14. Overall, Modi said that international markets are "turning
against India," looking at the country more critically and
giving greater weight to political risk. Modi commented that
India's leaders have missed many opportunities to introduce
reforms that would lock in growth; while he expressed sympathy
for the challenges of India's leaders, he said "India's leaders
have sat on their hands and basked in the international
adulation." Without a continual stream of reforms, he suggested
that "India's baseline growth is probably below 7 percent."


15. The head of equities for Goldman Sachs agreed that foreign
investors are pricing in greater political risk for India, more
in line with other emerging markets. He said that India's
market should have begun to fall in line with other Asian
markets in September and October, but the ongoing confusion over
Participatory Notes made some investors wary of selling
immediately, for fear that they could not come back in later.
Pointing out that $6.5 billion has already flowed out of India
this year, he said "this could easily double this year," as
Indian markets remain expensive. He reported that many Indian
companies are cancelling or putting on hold expansion projects,
especially in real estate investments.



Fiscal Deficit A Major Concern
--------------


16. Market analysts continue to worry about India's growing
fiscal deficit, citing a wave of ongoing and upcoming
expenditures - including a national election within the year --
as a major problem for both inflation and fiscal health. Pan
estimates that all planned expenditures - oil and fertilizer
bonds, farm waivers, and higher salaries due to the pay
commission recommendations - would add almost $20 billion in new
expenditures this year, all of which is so far unaccounted for
in the budget. "No government has ever addressed the fiscal
mess," he remarked. Instead, successive governments have cut
capital expenditures in important areas like irrigation and
infrastructure rather than reducing debt and subsidies. Sheth
echoed Pan in warning that the biggest problem is the fiscal
deficit; successive Indian governments have had five years of
growth, but failed to make tough decisions on subsidies and
other expenditures, which should have been cut.

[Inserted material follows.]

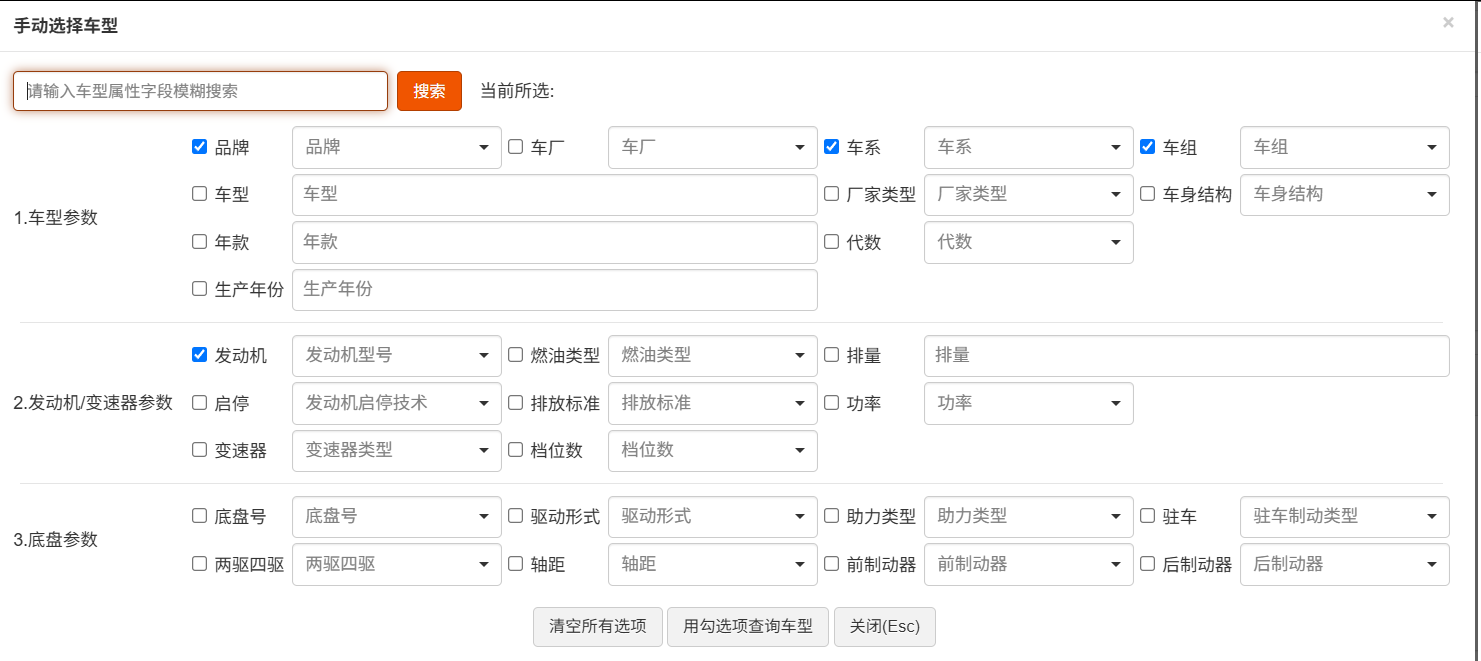The width and height of the screenshot is (1481, 661).
Task: Enable the 车厂 checkbox
Action: (515, 147)

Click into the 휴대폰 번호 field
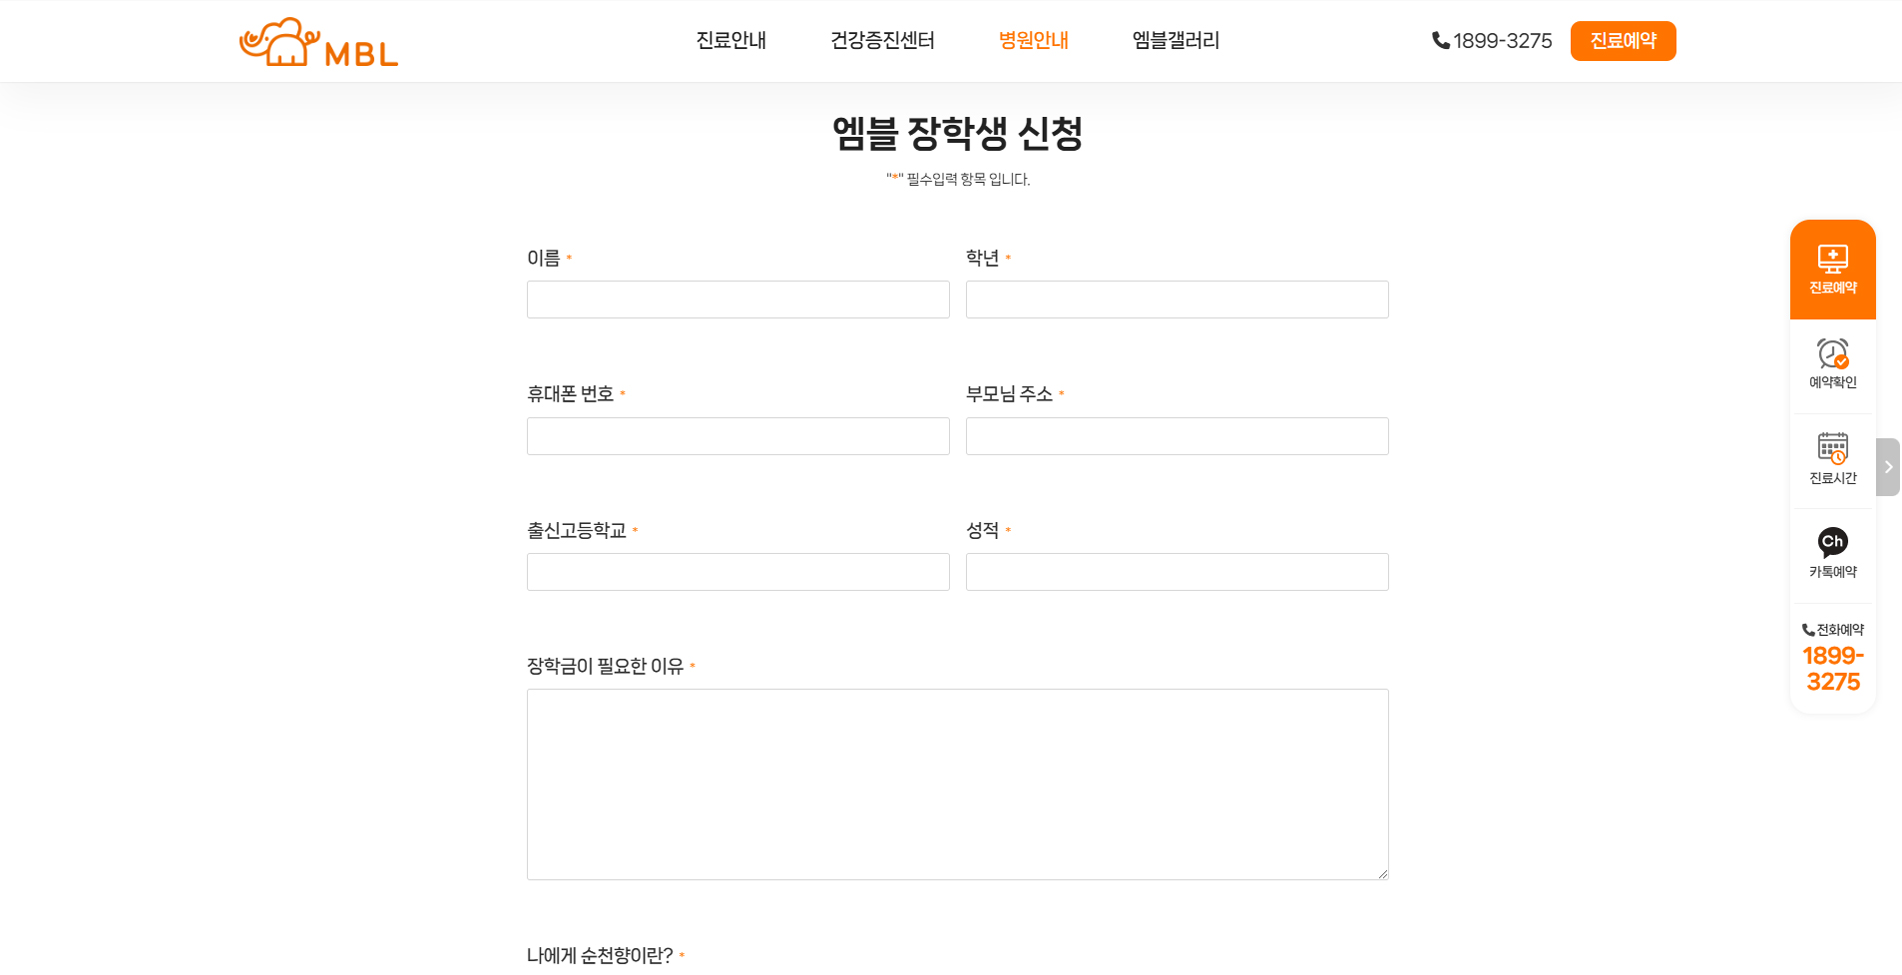[x=738, y=436]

17. Comment: A recent article in the paper Mint notes that the
last time the RBI tightened interest rates - in the mid-1990s,
also due to inflation - the impact on growth and equity markets
was felt at least a year later, with markets taking a longer
time to recover. While India's economy is structurally
different than it was 15 years ago, it is possible that growth
could continue to slow, and markets could continue to drop,
especially if oil prices stay high and FII interest in India
take much longer to return. Analysts and companies are resigned
to weathering a slower growth period - especially in an election
season where fighting inflation will be the main priority -
though India's growth will still likely outpace most other
countries around the world. End Comment.